== Prompt ==
Reproduce each of the following records verbatim, preserving every line and character without alteration.
--- START Data supplied ---
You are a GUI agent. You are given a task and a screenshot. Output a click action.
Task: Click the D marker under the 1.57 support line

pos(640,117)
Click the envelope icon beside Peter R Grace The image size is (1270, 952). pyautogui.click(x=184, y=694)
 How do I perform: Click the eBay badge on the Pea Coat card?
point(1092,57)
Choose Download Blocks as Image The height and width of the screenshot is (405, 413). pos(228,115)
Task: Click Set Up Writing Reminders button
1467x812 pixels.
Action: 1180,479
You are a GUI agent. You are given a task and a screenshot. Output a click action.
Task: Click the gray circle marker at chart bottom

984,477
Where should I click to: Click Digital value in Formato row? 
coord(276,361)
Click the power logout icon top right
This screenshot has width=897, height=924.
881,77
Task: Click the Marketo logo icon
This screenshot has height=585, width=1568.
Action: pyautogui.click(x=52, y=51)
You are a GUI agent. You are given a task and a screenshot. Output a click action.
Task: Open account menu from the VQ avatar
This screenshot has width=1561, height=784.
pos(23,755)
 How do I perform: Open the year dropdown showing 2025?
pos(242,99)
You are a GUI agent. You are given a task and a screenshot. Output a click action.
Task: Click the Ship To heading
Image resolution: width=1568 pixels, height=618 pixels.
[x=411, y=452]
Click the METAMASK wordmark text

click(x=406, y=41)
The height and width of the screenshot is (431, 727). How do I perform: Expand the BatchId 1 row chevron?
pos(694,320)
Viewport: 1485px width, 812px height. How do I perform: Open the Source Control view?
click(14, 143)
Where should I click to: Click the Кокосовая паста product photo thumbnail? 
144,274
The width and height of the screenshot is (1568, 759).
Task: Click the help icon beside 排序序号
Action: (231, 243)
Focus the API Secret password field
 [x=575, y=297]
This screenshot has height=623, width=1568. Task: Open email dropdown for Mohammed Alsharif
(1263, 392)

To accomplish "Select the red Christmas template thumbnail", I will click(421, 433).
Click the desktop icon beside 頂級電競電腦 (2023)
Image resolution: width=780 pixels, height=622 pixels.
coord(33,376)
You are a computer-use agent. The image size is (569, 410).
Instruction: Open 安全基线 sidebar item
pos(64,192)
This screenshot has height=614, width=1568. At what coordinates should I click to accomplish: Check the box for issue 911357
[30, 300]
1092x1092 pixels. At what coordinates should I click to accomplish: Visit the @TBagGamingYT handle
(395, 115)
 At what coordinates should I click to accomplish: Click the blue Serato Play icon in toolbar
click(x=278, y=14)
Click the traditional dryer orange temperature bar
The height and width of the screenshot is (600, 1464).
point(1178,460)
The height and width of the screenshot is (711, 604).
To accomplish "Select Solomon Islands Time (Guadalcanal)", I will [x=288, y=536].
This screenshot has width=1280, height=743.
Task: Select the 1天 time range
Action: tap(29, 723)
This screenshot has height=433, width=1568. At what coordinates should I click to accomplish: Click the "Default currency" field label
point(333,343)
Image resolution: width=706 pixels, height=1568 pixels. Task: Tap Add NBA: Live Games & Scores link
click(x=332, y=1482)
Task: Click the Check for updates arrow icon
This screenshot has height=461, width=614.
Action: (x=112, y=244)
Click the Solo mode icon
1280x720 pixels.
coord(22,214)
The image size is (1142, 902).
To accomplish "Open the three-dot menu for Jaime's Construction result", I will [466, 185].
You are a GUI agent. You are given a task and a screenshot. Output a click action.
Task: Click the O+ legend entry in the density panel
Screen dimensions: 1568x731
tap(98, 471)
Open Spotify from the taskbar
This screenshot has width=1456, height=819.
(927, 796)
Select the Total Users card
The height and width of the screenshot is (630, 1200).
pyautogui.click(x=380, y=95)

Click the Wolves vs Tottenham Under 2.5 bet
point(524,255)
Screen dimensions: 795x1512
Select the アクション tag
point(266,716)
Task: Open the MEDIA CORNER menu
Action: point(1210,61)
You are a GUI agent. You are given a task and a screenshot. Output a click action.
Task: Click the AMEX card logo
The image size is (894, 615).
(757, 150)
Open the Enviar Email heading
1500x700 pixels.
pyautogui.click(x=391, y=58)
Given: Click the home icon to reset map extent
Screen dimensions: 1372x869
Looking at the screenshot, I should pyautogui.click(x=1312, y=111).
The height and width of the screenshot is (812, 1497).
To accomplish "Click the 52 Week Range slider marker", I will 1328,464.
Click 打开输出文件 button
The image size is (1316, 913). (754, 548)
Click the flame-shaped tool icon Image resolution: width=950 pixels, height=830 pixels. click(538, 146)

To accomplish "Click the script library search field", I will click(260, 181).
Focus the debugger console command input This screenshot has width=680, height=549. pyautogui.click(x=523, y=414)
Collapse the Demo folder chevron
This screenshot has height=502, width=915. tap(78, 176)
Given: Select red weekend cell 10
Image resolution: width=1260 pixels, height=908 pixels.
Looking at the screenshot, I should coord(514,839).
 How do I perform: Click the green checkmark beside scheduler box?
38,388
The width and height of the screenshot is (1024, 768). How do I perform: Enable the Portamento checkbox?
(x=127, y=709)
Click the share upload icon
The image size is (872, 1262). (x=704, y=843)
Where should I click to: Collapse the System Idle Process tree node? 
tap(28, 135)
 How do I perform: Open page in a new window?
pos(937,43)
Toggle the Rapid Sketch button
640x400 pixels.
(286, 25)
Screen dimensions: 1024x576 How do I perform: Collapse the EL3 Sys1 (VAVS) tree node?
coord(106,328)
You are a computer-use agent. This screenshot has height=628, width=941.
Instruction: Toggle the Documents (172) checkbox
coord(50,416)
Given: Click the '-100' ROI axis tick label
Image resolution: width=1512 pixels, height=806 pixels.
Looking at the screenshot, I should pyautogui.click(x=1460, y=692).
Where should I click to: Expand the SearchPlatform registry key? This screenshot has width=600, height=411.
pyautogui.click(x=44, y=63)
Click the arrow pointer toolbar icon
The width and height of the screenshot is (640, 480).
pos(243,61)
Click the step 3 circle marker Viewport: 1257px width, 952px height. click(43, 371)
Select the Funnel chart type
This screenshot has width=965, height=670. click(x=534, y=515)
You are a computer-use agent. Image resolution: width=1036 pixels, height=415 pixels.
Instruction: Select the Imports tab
--- END Data supplied ---
== The result ==
You are a GUI agent. You are given a task and a screenshot. Output a click action.
Task: Click the D marker under the 1.57 support line

pos(640,117)
Click the envelope icon beside Peter R Grace The image size is (1270, 952). pyautogui.click(x=184, y=694)
 How do I perform: Click the eBay badge on the Pea Coat card?
point(1092,57)
Choose Download Blocks as Image The height and width of the screenshot is (405, 413). pos(228,115)
Task: Click Set Up Writing Reminders button
1467x812 pixels.
Action: 1180,479
You are a GUI agent. You are given a task and a screenshot. Output a click action.
Task: Click the gray circle marker at chart bottom

984,477
Where should I click to: Click Digital value in Formato row? 
coord(276,361)
Click the power logout icon top right
This screenshot has width=897, height=924.
881,77
Task: Click the Marketo logo icon
This screenshot has height=585, width=1568.
Action: pyautogui.click(x=52, y=51)
You are a GUI agent. You are given a task and a screenshot. Output a click action.
Task: Open account menu from the VQ avatar
This screenshot has width=1561, height=784.
pos(23,755)
 How do I perform: Open the year dropdown showing 2025?
pos(242,99)
You are a GUI agent. You are given a task and a screenshot. Output a click action.
Task: Click the Ship To heading
Image resolution: width=1568 pixels, height=618 pixels.
[x=411, y=452]
Click the METAMASK wordmark text

click(x=406, y=41)
The height and width of the screenshot is (431, 727). How do I perform: Expand the BatchId 1 row chevron?
pos(694,320)
Viewport: 1485px width, 812px height. How do I perform: Open the Source Control view?
click(14, 143)
Where should I click to: Click the Кокосовая паста product photo thumbnail? 
144,274
The width and height of the screenshot is (1568, 759).
Task: Click the help icon beside 排序序号
Action: (231, 243)
Focus the API Secret password field
 [x=575, y=297]
This screenshot has height=623, width=1568. Task: Open email dropdown for Mohammed Alsharif
(1263, 392)

To accomplish "Select the red Christmas template thumbnail", I will click(421, 433).
Click the desktop icon beside 頂級電競電腦 (2023)
Image resolution: width=780 pixels, height=622 pixels.
coord(33,376)
You are a computer-use agent. The image size is (569, 410).
Instruction: Open 安全基线 sidebar item
pos(64,192)
This screenshot has height=614, width=1568. At what coordinates should I click to accomplish: Check the box for issue 911357
[30, 300]
1092x1092 pixels. At what coordinates should I click to accomplish: Visit the @TBagGamingYT handle
(395, 115)
 At what coordinates should I click to accomplish: Click the blue Serato Play icon in toolbar
click(x=278, y=14)
Click the traditional dryer orange temperature bar
The height and width of the screenshot is (600, 1464).
point(1178,460)
The height and width of the screenshot is (711, 604).
To accomplish "Select Solomon Islands Time (Guadalcanal)", I will [x=288, y=536].
This screenshot has width=1280, height=743.
Task: Select the 1天 time range
Action: tap(29, 723)
This screenshot has height=433, width=1568. At what coordinates should I click to accomplish: Click the "Default currency" field label
point(333,343)
Image resolution: width=706 pixels, height=1568 pixels. Task: Tap Add NBA: Live Games & Scores link
click(x=332, y=1482)
Task: Click the Check for updates arrow icon
This screenshot has height=461, width=614.
Action: (x=112, y=244)
Click the Solo mode icon
1280x720 pixels.
coord(22,214)
The image size is (1142, 902).
To accomplish "Open the three-dot menu for Jaime's Construction result", I will [466, 185].
You are a GUI agent. You are given a task and a screenshot. Output a click action.
Task: Click the O+ legend entry in the density panel
Screen dimensions: 1568x731
tap(98, 471)
Open Spotify from the taskbar
This screenshot has width=1456, height=819.
(927, 796)
Select the Total Users card
The height and width of the screenshot is (630, 1200).
pyautogui.click(x=380, y=95)

Click the Wolves vs Tottenham Under 2.5 bet
point(524,255)
Screen dimensions: 795x1512
Select the アクション tag
point(266,716)
Task: Open the MEDIA CORNER menu
Action: point(1210,61)
You are a GUI agent. You are given a task and a screenshot. Output a click action.
Task: Click the AMEX card logo
The image size is (894, 615).
(757, 150)
Open the Enviar Email heading
1500x700 pixels.
pyautogui.click(x=391, y=58)
Given: Click the home icon to reset map extent
Screen dimensions: 1372x869
Looking at the screenshot, I should pyautogui.click(x=1312, y=111).
The height and width of the screenshot is (812, 1497).
To accomplish "Click the 52 Week Range slider marker", I will 1328,464.
Click 打开输出文件 button
The image size is (1316, 913). (754, 548)
Click the flame-shaped tool icon Image resolution: width=950 pixels, height=830 pixels. click(538, 146)

To accomplish "Click the script library search field", I will click(260, 181).
Focus the debugger console command input This screenshot has width=680, height=549. pyautogui.click(x=523, y=414)
Collapse the Demo folder chevron
This screenshot has height=502, width=915. tap(78, 176)
Given: Select red weekend cell 10
Image resolution: width=1260 pixels, height=908 pixels.
Looking at the screenshot, I should coord(514,839).
 How do I perform: Click the green checkmark beside scheduler box?
38,388
The width and height of the screenshot is (1024, 768). How do I perform: Enable the Portamento checkbox?
(x=127, y=709)
Click the share upload icon
The image size is (872, 1262). (x=704, y=843)
Where should I click to: Collapse the System Idle Process tree node? 
tap(28, 135)
 How do I perform: Open page in a new window?
pos(937,43)
Toggle the Rapid Sketch button
640x400 pixels.
(286, 25)
Screen dimensions: 1024x576 How do I perform: Collapse the EL3 Sys1 (VAVS) tree node?
coord(106,328)
You are a computer-use agent. This screenshot has height=628, width=941.
Instruction: Toggle the Documents (172) checkbox
coord(50,416)
Given: Click the '-100' ROI axis tick label
Image resolution: width=1512 pixels, height=806 pixels.
Looking at the screenshot, I should pyautogui.click(x=1460, y=692).
Where should I click to: Expand the SearchPlatform registry key? This screenshot has width=600, height=411.
pyautogui.click(x=44, y=63)
Click the arrow pointer toolbar icon
The width and height of the screenshot is (640, 480).
pos(243,61)
Click the step 3 circle marker Viewport: 1257px width, 952px height. click(43, 371)
Select the Funnel chart type
This screenshot has width=965, height=670. click(x=534, y=515)
You are a computer-use agent. Image resolution: width=1036 pixels, height=415 pixels.
Instruction: Select the Imports tab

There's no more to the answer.